穢行を受けたにも関わらず未だに揺るがないとは、呆れるほど無垢な娘だ。だが、その心構えは称賛に価する。自分に相応しい娘なのかもしれない。少なくとも情事の最中に紫恋の虜になったのは事実である。冷たく突き放すつもりが逆に虜になるとは、本当に愚かなのは自分の方ではないのか。
──俺も物好きな男だ。
賈充は己を嘲笑った。
ふと、床に寝転がる紫恋の姿に目を見張った。灯りに照らされた白く艶やかな身体は何とも妖艶で、特に下部は太腿に掛けて蜜で濡れており、眺めているだけで再び欲が滾り出した。

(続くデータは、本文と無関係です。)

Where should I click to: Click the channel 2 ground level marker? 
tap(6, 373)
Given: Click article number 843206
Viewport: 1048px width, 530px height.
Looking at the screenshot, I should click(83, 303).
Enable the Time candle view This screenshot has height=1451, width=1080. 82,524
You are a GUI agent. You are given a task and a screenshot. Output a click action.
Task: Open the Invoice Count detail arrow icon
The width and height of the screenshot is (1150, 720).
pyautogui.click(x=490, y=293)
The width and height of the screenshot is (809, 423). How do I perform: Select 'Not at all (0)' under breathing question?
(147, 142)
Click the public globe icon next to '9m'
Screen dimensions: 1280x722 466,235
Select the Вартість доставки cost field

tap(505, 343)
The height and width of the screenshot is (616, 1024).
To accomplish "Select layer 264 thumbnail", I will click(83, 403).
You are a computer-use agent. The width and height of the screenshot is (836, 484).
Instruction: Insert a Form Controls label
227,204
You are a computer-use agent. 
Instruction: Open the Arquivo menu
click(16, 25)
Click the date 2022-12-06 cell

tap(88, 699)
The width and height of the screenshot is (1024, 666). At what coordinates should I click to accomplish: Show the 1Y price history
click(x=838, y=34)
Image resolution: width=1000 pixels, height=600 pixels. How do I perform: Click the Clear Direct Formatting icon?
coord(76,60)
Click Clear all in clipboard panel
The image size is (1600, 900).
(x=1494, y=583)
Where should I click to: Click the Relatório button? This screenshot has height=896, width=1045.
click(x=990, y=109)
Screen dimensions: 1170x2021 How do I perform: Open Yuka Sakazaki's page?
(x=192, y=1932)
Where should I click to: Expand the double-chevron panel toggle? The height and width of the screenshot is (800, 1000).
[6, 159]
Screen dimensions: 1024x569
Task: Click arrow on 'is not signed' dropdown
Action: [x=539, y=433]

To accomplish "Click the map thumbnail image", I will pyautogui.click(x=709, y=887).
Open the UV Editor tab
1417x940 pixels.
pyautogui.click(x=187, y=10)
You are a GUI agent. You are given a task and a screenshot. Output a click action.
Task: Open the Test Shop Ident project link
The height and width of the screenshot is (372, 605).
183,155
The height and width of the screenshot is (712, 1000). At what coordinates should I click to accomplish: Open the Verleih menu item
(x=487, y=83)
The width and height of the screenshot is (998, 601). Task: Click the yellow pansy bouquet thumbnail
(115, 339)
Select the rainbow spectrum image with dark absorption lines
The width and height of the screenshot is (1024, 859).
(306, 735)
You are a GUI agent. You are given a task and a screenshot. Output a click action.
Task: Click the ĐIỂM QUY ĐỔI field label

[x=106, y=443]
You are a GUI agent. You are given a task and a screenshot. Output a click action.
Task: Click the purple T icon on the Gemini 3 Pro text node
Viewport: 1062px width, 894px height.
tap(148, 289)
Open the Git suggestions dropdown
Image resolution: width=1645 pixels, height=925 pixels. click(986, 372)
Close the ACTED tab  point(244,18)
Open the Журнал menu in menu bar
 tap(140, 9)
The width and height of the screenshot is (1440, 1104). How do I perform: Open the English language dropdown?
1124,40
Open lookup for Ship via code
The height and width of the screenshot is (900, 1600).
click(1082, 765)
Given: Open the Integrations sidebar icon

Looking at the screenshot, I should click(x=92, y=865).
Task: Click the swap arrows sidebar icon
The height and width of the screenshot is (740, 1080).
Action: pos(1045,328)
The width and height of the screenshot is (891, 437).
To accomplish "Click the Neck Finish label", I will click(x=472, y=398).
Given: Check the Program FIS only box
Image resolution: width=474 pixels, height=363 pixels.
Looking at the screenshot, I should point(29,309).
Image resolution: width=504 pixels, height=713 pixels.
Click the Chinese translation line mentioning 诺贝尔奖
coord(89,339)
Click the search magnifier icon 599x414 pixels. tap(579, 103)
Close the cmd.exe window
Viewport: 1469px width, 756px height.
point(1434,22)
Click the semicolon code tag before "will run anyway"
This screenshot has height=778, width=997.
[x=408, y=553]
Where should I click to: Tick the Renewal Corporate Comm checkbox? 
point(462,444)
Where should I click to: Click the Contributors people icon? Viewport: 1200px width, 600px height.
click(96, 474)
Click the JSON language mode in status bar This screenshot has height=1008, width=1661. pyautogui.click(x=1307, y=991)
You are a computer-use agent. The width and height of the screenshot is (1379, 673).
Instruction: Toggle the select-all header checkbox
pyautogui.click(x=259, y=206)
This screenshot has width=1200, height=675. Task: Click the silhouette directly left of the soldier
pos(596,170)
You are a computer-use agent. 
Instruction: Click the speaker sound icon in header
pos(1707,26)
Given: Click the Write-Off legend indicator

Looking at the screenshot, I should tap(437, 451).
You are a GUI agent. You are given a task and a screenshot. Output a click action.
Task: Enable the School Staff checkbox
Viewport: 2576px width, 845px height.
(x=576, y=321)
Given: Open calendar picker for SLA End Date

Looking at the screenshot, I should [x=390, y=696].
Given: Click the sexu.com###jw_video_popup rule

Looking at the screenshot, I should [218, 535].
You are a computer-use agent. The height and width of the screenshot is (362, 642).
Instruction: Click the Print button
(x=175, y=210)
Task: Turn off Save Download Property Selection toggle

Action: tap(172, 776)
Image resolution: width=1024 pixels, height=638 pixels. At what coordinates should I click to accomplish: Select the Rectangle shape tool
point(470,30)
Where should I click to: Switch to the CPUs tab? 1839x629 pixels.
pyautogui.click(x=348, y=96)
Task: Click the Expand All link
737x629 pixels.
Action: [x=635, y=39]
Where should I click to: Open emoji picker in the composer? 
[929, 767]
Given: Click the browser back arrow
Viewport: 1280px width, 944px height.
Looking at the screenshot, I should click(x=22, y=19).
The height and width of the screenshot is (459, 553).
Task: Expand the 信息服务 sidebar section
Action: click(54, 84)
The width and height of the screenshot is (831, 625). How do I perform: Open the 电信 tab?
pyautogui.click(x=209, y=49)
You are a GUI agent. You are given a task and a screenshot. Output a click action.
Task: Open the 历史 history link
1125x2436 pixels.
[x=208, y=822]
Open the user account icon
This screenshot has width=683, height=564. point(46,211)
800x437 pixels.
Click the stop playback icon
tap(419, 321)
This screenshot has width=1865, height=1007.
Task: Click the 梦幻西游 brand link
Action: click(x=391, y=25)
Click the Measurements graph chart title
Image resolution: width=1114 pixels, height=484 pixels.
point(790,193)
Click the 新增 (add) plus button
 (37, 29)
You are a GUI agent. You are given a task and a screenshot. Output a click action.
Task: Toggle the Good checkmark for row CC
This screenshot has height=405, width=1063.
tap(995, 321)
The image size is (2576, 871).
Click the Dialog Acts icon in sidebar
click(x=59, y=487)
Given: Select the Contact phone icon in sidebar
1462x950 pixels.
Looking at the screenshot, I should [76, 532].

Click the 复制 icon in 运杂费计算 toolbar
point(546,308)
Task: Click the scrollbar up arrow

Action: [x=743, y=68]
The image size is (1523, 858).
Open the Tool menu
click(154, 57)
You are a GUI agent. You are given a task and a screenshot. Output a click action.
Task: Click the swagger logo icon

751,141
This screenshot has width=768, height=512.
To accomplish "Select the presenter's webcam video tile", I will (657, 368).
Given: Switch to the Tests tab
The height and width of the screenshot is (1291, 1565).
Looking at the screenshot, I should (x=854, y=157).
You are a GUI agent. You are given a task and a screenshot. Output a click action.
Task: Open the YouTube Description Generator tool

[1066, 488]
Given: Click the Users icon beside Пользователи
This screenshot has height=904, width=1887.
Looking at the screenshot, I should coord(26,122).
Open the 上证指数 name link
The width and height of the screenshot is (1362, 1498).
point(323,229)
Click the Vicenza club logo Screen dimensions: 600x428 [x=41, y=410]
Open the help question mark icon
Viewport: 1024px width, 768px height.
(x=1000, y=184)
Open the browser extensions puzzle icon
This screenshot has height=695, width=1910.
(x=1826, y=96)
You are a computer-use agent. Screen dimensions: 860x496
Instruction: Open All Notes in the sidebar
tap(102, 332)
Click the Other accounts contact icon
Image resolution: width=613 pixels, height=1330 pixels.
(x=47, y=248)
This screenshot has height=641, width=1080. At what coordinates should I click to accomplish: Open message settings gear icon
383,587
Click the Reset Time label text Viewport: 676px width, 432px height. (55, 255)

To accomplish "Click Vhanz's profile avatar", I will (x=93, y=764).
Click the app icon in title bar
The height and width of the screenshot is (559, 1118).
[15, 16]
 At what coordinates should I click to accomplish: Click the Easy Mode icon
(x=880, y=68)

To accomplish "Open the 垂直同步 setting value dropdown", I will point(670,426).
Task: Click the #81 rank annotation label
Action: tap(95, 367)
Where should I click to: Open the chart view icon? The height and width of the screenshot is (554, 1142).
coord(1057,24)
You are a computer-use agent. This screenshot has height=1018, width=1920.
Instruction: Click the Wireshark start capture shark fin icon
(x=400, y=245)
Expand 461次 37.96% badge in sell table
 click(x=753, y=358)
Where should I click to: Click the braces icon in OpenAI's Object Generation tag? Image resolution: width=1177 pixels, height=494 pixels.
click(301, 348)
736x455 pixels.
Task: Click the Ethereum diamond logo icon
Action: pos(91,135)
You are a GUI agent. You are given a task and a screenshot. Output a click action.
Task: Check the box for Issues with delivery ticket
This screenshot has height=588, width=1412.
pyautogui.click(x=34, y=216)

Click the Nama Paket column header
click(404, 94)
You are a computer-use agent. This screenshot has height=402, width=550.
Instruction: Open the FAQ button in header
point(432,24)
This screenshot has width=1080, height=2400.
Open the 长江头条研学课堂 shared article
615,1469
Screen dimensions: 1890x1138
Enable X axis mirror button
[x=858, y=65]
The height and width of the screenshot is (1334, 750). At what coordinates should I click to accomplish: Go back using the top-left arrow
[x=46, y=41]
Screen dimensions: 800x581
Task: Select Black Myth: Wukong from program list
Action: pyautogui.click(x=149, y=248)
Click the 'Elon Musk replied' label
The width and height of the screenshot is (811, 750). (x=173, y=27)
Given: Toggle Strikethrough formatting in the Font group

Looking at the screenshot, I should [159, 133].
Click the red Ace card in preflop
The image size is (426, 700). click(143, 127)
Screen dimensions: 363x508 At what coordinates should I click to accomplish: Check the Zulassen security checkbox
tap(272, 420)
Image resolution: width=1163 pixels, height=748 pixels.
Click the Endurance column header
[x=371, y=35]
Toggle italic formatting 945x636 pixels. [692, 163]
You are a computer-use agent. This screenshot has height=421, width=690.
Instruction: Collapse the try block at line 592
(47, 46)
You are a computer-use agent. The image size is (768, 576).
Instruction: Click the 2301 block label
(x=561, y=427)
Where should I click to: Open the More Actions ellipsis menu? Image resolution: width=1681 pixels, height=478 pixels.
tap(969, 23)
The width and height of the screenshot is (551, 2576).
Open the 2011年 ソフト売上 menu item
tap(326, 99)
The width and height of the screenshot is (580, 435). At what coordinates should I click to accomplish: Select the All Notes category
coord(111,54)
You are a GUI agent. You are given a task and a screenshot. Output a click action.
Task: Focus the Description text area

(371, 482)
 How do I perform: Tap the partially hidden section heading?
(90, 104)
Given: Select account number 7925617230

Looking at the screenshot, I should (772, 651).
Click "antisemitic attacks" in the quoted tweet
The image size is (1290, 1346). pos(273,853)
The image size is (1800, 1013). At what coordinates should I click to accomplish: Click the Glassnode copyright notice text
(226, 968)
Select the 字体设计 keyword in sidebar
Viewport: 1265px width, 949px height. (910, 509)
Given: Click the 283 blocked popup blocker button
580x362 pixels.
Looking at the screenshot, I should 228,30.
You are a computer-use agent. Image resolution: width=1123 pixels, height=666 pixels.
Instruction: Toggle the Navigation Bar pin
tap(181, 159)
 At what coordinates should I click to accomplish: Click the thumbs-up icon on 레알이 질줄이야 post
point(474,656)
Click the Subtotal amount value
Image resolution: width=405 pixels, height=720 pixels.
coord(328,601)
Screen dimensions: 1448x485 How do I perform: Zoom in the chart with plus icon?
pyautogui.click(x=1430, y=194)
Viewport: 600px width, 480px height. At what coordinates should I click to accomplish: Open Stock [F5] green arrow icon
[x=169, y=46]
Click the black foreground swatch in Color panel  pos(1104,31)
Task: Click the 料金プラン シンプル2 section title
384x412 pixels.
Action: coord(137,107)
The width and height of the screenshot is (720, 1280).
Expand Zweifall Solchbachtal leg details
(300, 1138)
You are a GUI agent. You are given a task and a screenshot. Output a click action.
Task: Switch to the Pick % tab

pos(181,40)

だが、これ以上時間を割く訳にもいかない。無理をすると明日の公務に影響が出る。それに、機会はまだいくらでもある。理性で湧き立つ欲望を押し殺すと、はだけ落ちた紫恋の着物を拾い、名残惜しく感じながらも艶容な紫恋の身体に投げ付けた。
「さっさと着ろ。風邪を引くぞ」
着物を手に紫恋はのろのろと身体を起こした。なるべくその姿を見ないように賈充は着衣の乱れを正し、戦袍を羽織った。その背後で、か細い声が尋ねた。
「あの…私はお傍にいてもよろしいんでしょうか?」
「これで終わったつもりはない。続きはお預けだ…そう言えば、鈍いお前でもわかるだろう」
振り返った賈充の横顔は、不吉な黒い笑みを称えていた。
まだ“穢し足りない”とでも言うように──。